Tough job kicks off for India’s new governor
INDIA’S new central bank governor Raghuram Rajan arrived at his new post yesterday, beginning the difficult job of organising monetary policy for the country’s struggling economy.
The country has suffered from a rapid depreciation of the rupee over recent months, with foreign investment leaving the country as expectations for the tapering of the Federal Reserve’s QE programme mount.
Rajan’s appointment begins as growth has slowed down for the country of 1.2bn people, while HSBC’s emerging markets PMI indicates that while other developing countries saw some improvement in August, India’s problems are more entrenched.
After his first afternoon, Rajan said: “These are not easy times, and the economy faces challenges. At the same time, India is a fundamentally sound economy with a bright future. Our task today is to build a bridge to the future, over the stormy waves produced by global financial markets. I have every confidence we will succeed in doing that.”
The new governor promoted the importance of monetary stability, competition between banks, and announced a new savings certificate, indexed to rising prices with the aim of protecting Indian households from inflation.
But the Indian economy may prove a challenge for Rajan, with significant issues that some commentators believe are beyond the reach of monetary policy. HSBC’s Murat Ulgen commented: “While some emerging markets are changing direction after a dip, India is still suffering.”
He added: “Clearly it’s a supply side issue – economically, high inflation and low growth shouldn’t happen in a normal operating environment – in the meantime it will be difficult to roll back liquidity tightening, and markets are still strained”
PROFILE: RAGHURAM RAJAN
The new governor of the Reserve Bank of India returns to the country from the University of Chicago, where he was a distinguished service professor of finance.
Rajan, who was born in Bhopal, studied at an undergraduate level in India, before moving to the US. He will serve a three-year term as governor of the central bank.
The academic has previously worked as the chief economist of the International Monetary Fund (IMF), where he was the youngest and first person to come to the position from outside of the western world.
Though Rajan’s time at the IMF coincided with a period of economic moderation , he is often lauded for a paper he wrote in 2005 which is regarded as prescient in the aftermath of the financial crisis, but were dismissed by the Federal Reserve chairman Alan Greenspan at the time.
More recently, Rajan has also served as a senior economic advisor to the Indian government, chairing a panel on reforms to the country’s financial sector.

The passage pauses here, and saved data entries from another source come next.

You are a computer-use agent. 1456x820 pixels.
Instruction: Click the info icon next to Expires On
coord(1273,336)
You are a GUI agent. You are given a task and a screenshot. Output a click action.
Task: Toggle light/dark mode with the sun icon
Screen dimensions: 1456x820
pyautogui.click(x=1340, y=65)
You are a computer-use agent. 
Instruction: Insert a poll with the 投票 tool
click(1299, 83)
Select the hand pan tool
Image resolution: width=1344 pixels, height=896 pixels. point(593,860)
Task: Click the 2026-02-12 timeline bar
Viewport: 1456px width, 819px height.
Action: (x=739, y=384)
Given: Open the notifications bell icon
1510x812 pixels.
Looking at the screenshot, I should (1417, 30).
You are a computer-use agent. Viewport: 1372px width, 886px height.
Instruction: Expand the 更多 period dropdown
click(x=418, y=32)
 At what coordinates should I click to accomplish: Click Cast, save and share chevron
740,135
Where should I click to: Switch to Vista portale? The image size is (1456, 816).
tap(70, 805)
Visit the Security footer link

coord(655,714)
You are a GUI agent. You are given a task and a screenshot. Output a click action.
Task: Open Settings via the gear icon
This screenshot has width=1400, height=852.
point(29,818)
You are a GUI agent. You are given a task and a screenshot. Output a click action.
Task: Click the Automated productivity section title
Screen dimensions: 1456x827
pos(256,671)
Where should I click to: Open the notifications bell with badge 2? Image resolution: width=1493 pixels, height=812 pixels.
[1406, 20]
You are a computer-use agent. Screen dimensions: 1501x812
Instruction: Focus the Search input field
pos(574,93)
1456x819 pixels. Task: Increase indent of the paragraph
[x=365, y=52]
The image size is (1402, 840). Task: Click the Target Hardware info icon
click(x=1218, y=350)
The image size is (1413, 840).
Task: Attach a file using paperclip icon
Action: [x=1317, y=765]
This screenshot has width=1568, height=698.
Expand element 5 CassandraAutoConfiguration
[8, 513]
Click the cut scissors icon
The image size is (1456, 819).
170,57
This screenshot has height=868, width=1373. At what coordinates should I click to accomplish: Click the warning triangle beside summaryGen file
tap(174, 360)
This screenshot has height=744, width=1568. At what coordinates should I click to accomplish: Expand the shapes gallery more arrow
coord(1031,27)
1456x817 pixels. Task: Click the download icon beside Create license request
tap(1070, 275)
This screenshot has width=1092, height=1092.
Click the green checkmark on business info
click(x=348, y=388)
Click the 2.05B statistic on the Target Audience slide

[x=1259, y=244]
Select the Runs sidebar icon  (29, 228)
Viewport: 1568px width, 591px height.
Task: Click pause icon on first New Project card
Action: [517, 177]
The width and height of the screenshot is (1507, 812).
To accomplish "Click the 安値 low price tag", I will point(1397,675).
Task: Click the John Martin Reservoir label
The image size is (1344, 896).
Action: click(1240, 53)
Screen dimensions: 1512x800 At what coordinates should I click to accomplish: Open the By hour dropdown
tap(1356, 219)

During his time at the IMF, the new governor wrote an article titled ‘Assume anarchy?’, which is critical of the widely accepted models and analysis of developing economies.
Rajan is known to be in favour of supply-side reform, and has publicly disagreed with prominent economist Paul Krugman in Foreign Affairs magazine, writing another article, titled “The west can’t borrow and spend its way to recovery”.